The scientific literature shows the depth and complexity of this process due to the availability of research on only pretty narrow issues. The effect of synthetic compounds on astrocyte function is considered in detail in a recent review of the literature by the authors as a specific mechanism in the pathogenesis of neurodegenerative diseases (McCann & Maguire-Zeiss, 2020). However, this process is only one of the many effects of interaction with toxicants, and the article does not differentiate by types of toxicants. Sharma et al., in turn, gave a broader classification of toxicants, dividing them into heavy metals, solvents, and pesticides. However, the impact considered was limited to Parkinson’s and Alzheimer’s diseases (2020).
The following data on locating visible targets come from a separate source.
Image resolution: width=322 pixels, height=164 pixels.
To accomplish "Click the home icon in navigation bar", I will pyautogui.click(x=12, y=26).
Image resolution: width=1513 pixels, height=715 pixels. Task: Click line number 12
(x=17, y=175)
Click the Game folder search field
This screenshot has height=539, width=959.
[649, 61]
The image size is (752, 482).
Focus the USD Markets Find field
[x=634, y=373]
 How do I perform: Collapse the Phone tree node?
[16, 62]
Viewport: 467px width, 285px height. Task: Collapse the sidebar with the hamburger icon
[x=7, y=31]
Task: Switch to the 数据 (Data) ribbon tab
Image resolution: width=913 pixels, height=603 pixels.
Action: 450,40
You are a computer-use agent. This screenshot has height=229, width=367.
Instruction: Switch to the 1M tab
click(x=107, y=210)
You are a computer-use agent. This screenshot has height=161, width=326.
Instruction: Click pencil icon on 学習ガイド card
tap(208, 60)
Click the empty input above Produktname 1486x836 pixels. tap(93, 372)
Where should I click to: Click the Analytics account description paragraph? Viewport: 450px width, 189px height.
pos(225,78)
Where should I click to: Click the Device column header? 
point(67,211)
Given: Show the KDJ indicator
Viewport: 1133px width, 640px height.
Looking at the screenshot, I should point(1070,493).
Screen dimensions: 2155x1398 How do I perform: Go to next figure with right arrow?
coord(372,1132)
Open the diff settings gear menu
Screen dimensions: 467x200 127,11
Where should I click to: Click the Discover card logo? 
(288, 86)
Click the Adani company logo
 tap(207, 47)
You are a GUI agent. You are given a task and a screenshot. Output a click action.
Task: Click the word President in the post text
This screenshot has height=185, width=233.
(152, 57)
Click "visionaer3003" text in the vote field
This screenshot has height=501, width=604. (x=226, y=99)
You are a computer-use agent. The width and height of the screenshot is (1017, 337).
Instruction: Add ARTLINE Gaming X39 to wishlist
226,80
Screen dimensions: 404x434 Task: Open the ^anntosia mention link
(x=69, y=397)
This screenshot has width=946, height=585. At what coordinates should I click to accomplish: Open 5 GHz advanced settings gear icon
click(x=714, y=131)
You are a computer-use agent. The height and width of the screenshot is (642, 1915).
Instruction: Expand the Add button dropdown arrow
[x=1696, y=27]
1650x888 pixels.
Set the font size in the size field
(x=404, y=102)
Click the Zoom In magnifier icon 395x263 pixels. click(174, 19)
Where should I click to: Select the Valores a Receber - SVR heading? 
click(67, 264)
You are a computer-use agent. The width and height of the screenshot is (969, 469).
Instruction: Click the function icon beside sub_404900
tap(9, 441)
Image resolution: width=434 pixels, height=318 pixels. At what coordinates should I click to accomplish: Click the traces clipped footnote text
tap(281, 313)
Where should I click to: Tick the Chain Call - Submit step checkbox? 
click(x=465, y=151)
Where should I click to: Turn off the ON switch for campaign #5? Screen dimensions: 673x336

The latter ailment is studied most often in this context, and, as a rule, the results are statistically significant and confirm this correlation (Dunn et al., 2019, Mir et al., 2020). As a rule, the more detailed the study, the more narrowly specialized it is: a targeted study of a specific group of metals as toxicants was carried out in the context of the development of dementia (Antoniadou et al., 2020). Therefore, although environmental toxicants are often considered without differentiation into species, the diversification of their influence may be different. As a result, this study will fill this gap.
Scientific Approach
For this study, quantitative and integrated approaches will be used. First of all, according to the literature review, various environmental toxicants will be differentiated into five groups. Then, a sample of more than 100 people should be recruited to test, using the GWAS methodology, the effect of these toxicants on the development of symptoms of neurodegenerative diseases. The most challenging process is selecting suitable participants for a sample where age, gender, and other demographic variables should not significantly affect the experiment. In addition, according to the ethics of the scientific community, in this work, it is impossible to deliberately negatively influence the participants in the experiment with the help of toxicants to the potential detriment of health. Consequently, it will be necessary to select a sample among the most significant risk groups: employees of metallurgical plants and workers in construction or chemical companies.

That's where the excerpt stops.